UNIDENTIFIED MALE: It's just an unbelievable tragedy and demonstrates their economic outlook, which is, let's benefit our wealthy constituents and to heck with everybody else.
SCHNEIDER: Republicans cultivated an intense dislike for President Clinton in the 1990s. Has Democrats' antipathy toward Bush reached those epical proportions? The answer is, almost. Republicans' approval of Bill Clinton averaged about 26 percent over his eight years in office. Democrats aren't quite as angry as Bush as Republicans were at Clinton, but they're getting there.
UNIDENTIFIED FEMALE: I believe that he has really done such damage to this country.

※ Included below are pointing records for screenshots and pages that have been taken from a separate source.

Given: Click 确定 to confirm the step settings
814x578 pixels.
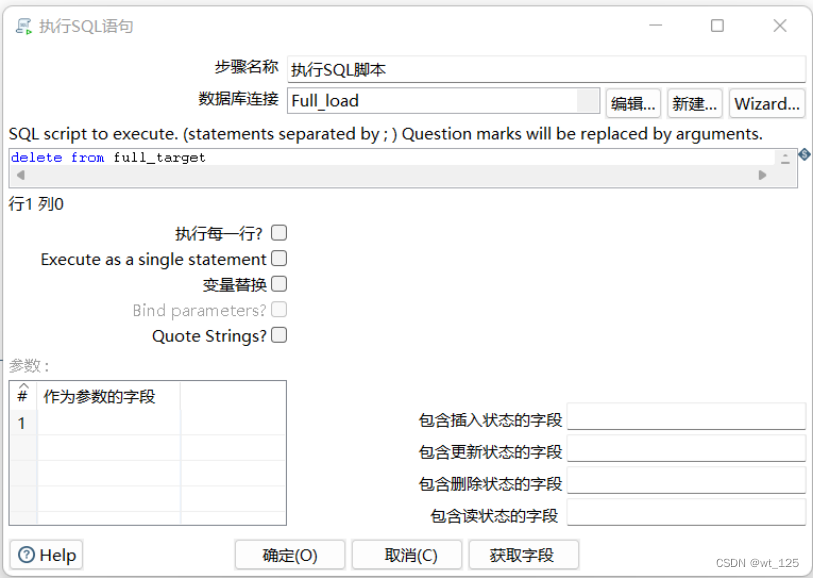Looking at the screenshot, I should [x=289, y=554].
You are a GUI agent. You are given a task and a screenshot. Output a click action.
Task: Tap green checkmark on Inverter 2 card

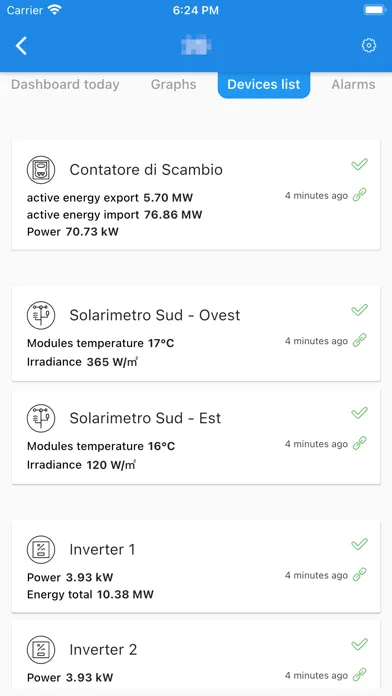tap(359, 644)
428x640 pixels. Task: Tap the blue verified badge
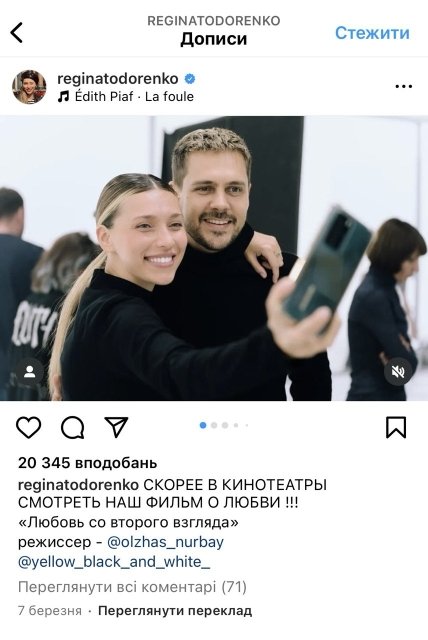pos(190,78)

SCHNEIDER: Right now, Democrats say, by nearly 2-1, that they want a candidate who can beat Bush more than a candidate whom they agree with on the issues.
And which candidate would that be? So far, no Democrat has really caught fire. Senator Joe Lieberman leads the field by a small margin because he's the best-known Democrat. But the largest number of Democrats say they can't decide whom to support.
SCHNEIDER: The message here? There is an army of angry Democrats looking for someone to lead them. They don't see anybody out there yet -- Judy.
WOODRUFF: Hmm. And when they do, the question is, will they come out to vote?
SCHNEIDER: Well, that's the question.
WOODRUFF: All right, Bill Schneider -- one of the questions -- thanks very much.
Still to come: Did your stocks make money today? We'll go live to Wall Street for the latest.
And in Pascagoula, Mississippi, the search is on for a likeness of Senator Trent Lott. We'll tell you what happened.
WOODRUFF: Someone in Senator Trent Lott's hometown made off with a bust of the former Senate majority leader again. The 50-pound bronze bust was in front of Trent Lott Middle School in Pascagoula, Mississippi. It was discovered missing on Saturday.
Now, this bust was a replacement for the other one that was stolen six years ago. And this word literally just in: We've just -- told that it's been found on a side street in Pascagoula, just a few scratches on it. But it's now back in front of the school. Sounds like an end-of-the-year school prank to me.
That's it for INSIDE POLITICS. I'm Judy Woodruff.